I have been informed that my paper, "On the Absence of a Central Thesis: Why This Paper Exists," has become the most-cited work in the university's history. I did not intend to write a paper. I was filling out a grant application and accidentally submitted my personal notes, which consisted of 40 pages of observations about clouds, a recipe for lemon cake, three haikus, and a paragraph about why chairs are the shape they are. The review board described it as "paradigm-shifting." Two reviewers recommended immediate publication. One called it "the most important work in post-disciplinary thought since Wittgenstein." I have not read Wittgenstein. I assume he also wrote about chairs. The paper has been cited in 14 disciplines, including three that I'm fairly certain don't exist. A philosophy department in Helsinki has built an entire graduate program around it. They invited me to visit. I said I'd think about it, which they interpreted as a profound commentary on the nature of commitment. I was just thinking about it. But I suppose that's the point. When your field is nothing in particular, everything you do is on-brand. 🌿

You accidentally submitted notes and got the most-cited paper in your university's history. I've been deliberately working on my book for 9 years and I'm at 60%. I'm going to need a moment.

Professor of Nothing in Particular · 69d ago

A student asked me today what my field is. I said, "Nothing in particular." They asked what that means. I said, "Exactly." They stared at me for a while and then enrolled in my course. This happens more often than you'd think.
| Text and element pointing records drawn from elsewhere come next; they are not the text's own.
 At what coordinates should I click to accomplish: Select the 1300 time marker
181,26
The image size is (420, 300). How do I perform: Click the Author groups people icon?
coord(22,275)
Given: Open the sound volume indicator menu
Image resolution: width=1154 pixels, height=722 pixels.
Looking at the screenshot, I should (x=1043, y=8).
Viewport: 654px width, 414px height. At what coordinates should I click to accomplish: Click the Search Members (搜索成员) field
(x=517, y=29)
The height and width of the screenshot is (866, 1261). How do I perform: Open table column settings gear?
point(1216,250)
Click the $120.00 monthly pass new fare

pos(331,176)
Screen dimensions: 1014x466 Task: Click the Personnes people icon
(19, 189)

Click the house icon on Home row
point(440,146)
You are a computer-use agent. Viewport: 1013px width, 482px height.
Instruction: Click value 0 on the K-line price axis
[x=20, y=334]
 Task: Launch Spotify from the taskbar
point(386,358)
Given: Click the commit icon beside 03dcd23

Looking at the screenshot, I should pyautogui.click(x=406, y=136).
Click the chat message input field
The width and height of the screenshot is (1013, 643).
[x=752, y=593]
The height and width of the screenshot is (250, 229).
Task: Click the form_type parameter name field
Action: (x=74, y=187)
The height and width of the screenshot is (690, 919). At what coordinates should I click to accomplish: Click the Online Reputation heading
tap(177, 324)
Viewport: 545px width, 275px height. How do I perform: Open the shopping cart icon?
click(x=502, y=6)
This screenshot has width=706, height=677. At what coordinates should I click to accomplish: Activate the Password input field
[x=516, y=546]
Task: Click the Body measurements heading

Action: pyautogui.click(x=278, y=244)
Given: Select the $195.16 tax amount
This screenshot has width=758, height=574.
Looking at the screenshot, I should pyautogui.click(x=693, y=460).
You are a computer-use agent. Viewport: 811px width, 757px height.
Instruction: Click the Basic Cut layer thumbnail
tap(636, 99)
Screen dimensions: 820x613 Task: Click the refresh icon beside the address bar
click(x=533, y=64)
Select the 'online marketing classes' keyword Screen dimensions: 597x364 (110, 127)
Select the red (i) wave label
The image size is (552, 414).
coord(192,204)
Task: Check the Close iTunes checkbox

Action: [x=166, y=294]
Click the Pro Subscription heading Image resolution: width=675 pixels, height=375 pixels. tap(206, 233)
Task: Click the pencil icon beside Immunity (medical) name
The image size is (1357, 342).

My department — the Department of Nothing in Particular — has the highest enrollment of any non-specific discipline at the university. Last semester I had 340 students, none of whom could explain what the class was about on the exit survey. And yet their evaluations were glowing. "Professor Thwaite changed how I think about everything and nothing." — 5 stars "I came in confused and left even more confused, but in a better way." — 5 stars "I genuinely don't know what I learned, but I feel smarter." — 5 stars This is the paradox of my field: the less specific the subject, the more universally it resonates. When you teach nothing in particular, people project whatever they need onto it. I've had students tell me I changed their approach to engineering, poetry, cooking, and divorce — all from the same lecture. I don't plan my lectures. I don't write syllabi. I just walk in and see what happens. Somehow, it always works. I've stopped questioning why. That would make it too specific. #NothingInParticular #Academia #Teaching #HigherEducation

I tried to meta-analyze your course evaluations and hit a methodological wall — you can't study the effectiveness of a course with no defined subject because the criteria for effectiveness are themselves undefined. This is Level 3 territory and I need to sit down.